"""

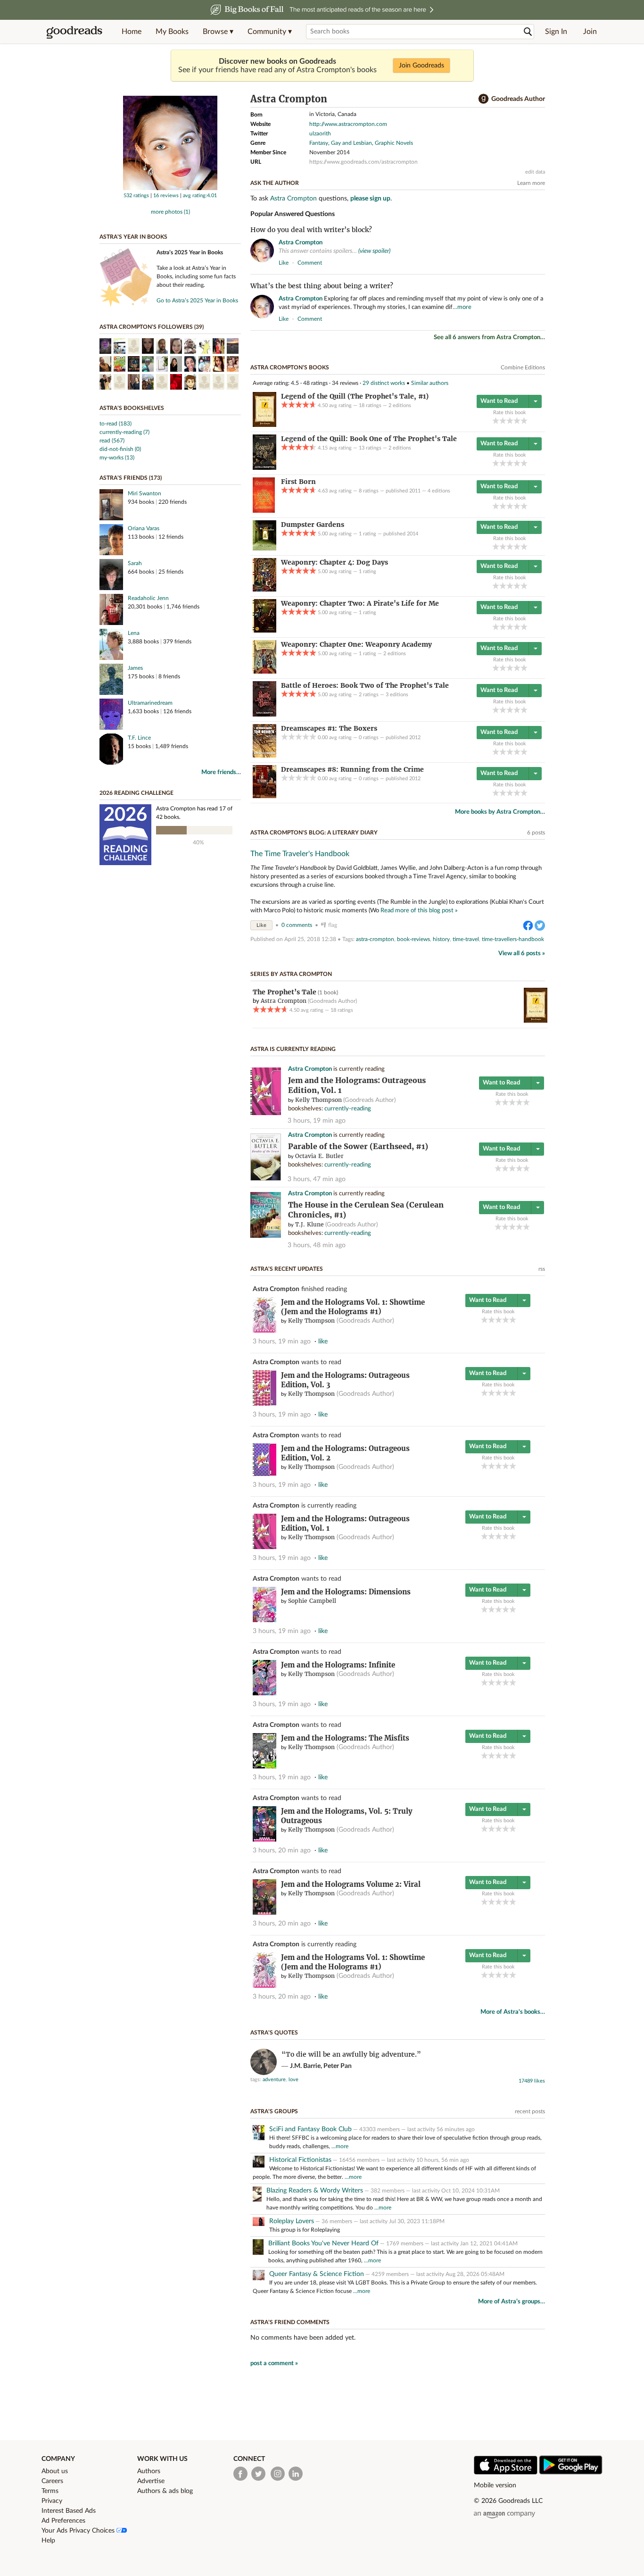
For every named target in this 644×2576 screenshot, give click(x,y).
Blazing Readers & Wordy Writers (314, 2190)
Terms (49, 2491)
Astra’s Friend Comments (290, 2322)
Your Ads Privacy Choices (78, 2530)
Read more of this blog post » (419, 910)
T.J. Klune (309, 1224)
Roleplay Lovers (291, 2221)
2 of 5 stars (502, 420)
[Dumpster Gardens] (264, 548)
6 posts (536, 832)
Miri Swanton (144, 493)
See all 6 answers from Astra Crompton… (489, 337)
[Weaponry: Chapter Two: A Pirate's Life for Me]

"""

Exercise goal - All entries should be reproduced exactly; no picture belongs in the result.

Response below -
For every named target in this 644×2576 screenshot, give click(x,y).
Blazing Readers & Wordy Writers (314, 2190)
Terms (49, 2491)
Astra’s Friend Comments (290, 2322)
Your Ads Privacy Choices (78, 2530)
Read more of this blog post » (419, 910)
T.J. Klune (309, 1224)
Roleplay Lovers (291, 2221)
2 of 5 stars (502, 420)
[Dumpster Gardens] (264, 548)
6 posts (536, 832)
Miri Swanton (144, 493)
See all 6 answers from Astra Crompton… (489, 337)
[Weaponry: Chapter Two: A Pirate's Life for Me]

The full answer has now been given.